10.07.2004 - Hannoversche Allgemeine



Hannoversche Allgemeine; Deister-Anzeiger vom 10.Juli 2004
Hameln / Junge Gefangene sollen sich mit "Naikan“ Gedanken über ihre Schuld machen

Sieben Tage lang herrscht Schweigen

Stille herrscht in dem halbdunklen Raum. Hinter den Trennwänden, die mit hellem Stoff bespannt sind, lassen sich manchmal schemenhafte Schatten erkennen. Von Zeit zu Zeit seufzt jemand oder Papier raschelt. Aber sonst ist es unheimlich still. In einem einwöchigen Schweigeseminar nach der Naikan-Methode (siehe Stichwort) sollen acht von insgesamt 668 Strafgefangenen der Jugendanstalt Hameln über drei Fragen RTEmagicC_hann-alg-10_07_04_farbe_schlag_04_jpg.jpgmeditieren und so mehr über ihre Vergangenheit herausfinden.

Beim Rundgang durch die Räume bemühen sich die Besucher um einen leisen Schritt, um die Teilnehmer des Schweigeseminars nicht zu stören. "Schauen Sie niemanden an, blicken Sie auf den Boden, wenn uns jemand entgegenkommt,“ hat sie der Naikan-Lehrer angewiesen.
Aber alle Naikan-Teilnehmer bleiben in ihrem zeltartigen, abgeteilten Bereich. Stumm weist der Naikan-Lehrer auf eine Tür. "Besprechungsraum“ lautet die Aufschrift eines Schildes. Drinnen stehen drei Stühle, die Wände sind kahl, die Regale leer, es gibt nichts, was die Schweigenden ablenken könnte. Alle 75 Minuten kommen die Jugendlichen nacheinander in diesen Raum und stehen dem Lehrer Rede und Antwort über ihre Vergangenheit. Die Teilnehmer liegen auf einfachen Matratzen zwischen den Trennwänden. Es gibt keine Fernsehapparate und Radios, keine Bücher und Zeitschriften. Im Raucherraum wechseln sie sich ab, und auch wenn sie sich auf dem Weg dorthin treffen, sprechen sie nicht miteinander. Gegessen wird ebenfalls getrennt und schweigend. Zwischen 21 und 6 Uhr werden die Seminarteilnehmer zum Schlafen in Einzelzellen eingeschlossen.

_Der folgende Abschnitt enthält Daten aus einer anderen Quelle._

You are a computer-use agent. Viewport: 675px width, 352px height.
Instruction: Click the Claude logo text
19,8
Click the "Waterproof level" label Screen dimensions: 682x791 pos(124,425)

Beim Verlassen der Naikan-Räume umgibt die Besucher sofort wieder der alltägliche Gefängnislärm. Er scheint plötzlich überlaut zu sein. Die Musik und die Rufe der Gefängnisinsassen wirken beinahe brutal. Naikan-Lehrer Gerald Steinke, der das Seminar veranstaltet, sagt mit einem Lächeln: "Die Jugendlichen sind an diesen Lärmpegel gewöhnt. Deshalb dauert es erstmal drei Tage, bis sie sich auch innerlich auf das Schweigen eingestellt haben.“ Steinke ist ganz in schwarz gekleidet und spricht mit leiser Stimme. "Im Strafvollzug hat bisher noch niemand die Naikan-Woche abgebrochen. Die meisten empfinden sie als Wohltat.“ Zwei Tage später ist das Seminar vorbei, Teilnehmer, Lehrer und Gefängnisleitung treffen sich zum Nachgespräch. Die Jugendlichen können ihre Worte kaum zurückhalten, sie sind erleichtert, endlich wieder sprechen zu dürfen. "Es war manchmal ganz schön anstrengend, das Schweigen durchzuhalten,“ meint der 21-jährige Tobias.

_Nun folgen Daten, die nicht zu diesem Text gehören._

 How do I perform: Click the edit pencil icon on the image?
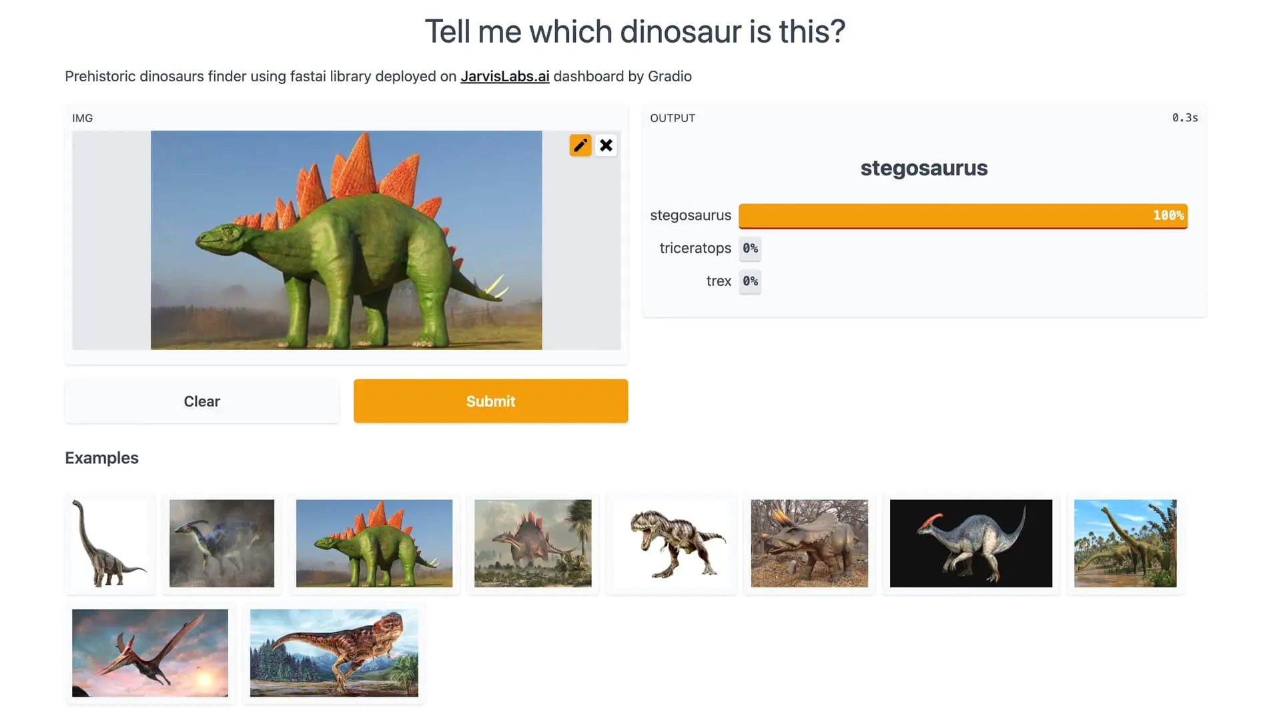[x=580, y=145]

"Aber ich habe sehr viel über meine Vergangenheit gelernt. Bisher habe ich mich innerhalb meiner Familie vor allem als Opfer gesehen. Aber durch Naikan habe ich erkannt, dass ich es bin, der sich schuldig gemacht hat.“ Er berichtet begeistert von seinen Erfahrungen. Die anderen Naikan-Erprobten teilen diese Begeisterung.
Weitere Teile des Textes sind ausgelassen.